*Exercise brief*
Where the material below has a line containing "Learn More (243, 2067)", start repeating exactly, and keep going through the line containing "Find our locations (68, 2513)", with no other lines.

═══

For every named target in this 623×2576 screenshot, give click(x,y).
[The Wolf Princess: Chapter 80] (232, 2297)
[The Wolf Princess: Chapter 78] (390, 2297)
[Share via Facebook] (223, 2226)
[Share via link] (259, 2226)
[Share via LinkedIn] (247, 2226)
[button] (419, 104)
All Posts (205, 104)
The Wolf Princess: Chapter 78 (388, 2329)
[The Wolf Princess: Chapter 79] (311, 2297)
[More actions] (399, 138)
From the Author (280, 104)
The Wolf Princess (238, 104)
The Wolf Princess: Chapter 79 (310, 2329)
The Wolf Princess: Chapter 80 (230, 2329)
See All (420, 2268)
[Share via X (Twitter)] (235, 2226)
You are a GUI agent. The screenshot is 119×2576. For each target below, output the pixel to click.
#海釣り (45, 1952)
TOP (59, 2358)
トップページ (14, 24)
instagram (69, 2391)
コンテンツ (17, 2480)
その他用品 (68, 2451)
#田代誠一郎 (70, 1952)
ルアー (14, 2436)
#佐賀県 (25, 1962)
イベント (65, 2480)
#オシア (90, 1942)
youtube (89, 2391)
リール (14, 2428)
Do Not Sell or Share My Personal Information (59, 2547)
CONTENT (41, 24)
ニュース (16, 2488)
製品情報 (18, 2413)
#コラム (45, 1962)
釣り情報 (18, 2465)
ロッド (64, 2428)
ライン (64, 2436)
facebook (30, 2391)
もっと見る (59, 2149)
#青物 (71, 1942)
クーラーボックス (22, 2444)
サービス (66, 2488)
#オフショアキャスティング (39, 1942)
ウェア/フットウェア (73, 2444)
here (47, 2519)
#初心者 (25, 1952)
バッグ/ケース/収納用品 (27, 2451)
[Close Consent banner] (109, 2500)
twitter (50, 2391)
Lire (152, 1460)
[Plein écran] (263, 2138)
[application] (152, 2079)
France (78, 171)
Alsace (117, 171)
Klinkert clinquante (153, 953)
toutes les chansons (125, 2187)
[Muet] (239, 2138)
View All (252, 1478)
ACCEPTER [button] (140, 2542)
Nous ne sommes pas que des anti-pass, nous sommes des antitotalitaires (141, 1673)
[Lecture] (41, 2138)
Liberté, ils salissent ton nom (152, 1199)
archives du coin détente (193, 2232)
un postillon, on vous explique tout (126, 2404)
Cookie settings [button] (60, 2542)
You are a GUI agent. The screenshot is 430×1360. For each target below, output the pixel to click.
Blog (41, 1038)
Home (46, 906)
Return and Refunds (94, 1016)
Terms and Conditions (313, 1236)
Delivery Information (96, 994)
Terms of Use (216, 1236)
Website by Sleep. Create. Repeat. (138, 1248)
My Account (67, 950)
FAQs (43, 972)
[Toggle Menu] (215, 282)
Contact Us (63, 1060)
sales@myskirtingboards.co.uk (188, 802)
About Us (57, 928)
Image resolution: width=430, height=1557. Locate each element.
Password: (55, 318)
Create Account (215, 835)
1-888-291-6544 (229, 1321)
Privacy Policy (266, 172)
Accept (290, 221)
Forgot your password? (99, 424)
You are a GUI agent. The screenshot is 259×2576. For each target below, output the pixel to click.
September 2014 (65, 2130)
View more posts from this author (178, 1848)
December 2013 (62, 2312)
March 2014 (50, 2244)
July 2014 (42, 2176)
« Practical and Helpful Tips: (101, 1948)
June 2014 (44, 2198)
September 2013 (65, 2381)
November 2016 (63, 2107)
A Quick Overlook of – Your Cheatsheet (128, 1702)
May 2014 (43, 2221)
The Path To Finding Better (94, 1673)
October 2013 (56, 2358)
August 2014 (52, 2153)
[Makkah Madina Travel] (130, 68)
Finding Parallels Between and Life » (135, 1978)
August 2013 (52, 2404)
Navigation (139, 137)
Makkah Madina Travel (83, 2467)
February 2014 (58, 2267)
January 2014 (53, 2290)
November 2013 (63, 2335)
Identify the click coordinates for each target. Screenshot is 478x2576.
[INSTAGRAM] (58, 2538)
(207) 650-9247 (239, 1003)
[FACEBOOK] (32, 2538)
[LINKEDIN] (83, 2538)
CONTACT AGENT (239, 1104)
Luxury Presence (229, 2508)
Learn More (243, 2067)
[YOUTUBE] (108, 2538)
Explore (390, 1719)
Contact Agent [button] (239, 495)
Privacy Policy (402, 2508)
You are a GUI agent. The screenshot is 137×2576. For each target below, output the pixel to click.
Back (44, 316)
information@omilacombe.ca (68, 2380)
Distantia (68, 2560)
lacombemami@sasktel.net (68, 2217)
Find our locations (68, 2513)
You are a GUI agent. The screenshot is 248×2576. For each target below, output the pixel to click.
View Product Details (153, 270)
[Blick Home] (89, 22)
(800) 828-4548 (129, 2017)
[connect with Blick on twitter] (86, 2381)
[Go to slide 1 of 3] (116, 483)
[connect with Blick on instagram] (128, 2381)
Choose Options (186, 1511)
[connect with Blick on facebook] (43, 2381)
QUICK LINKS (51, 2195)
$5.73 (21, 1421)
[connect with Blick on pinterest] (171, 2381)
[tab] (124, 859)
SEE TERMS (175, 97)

═══

*Result below*
Learn More (243, 2067)
[YOUTUBE] (108, 2538)
Explore (390, 1719)
Contact Agent [button] (239, 495)
Privacy Policy (402, 2508)
You are a GUI agent. The screenshot is 137×2576. For each target below, output the pixel to click.
Back (44, 316)
information@omilacombe.ca (68, 2380)
Distantia (68, 2560)
lacombemami@sasktel.net (68, 2217)
Find our locations (68, 2513)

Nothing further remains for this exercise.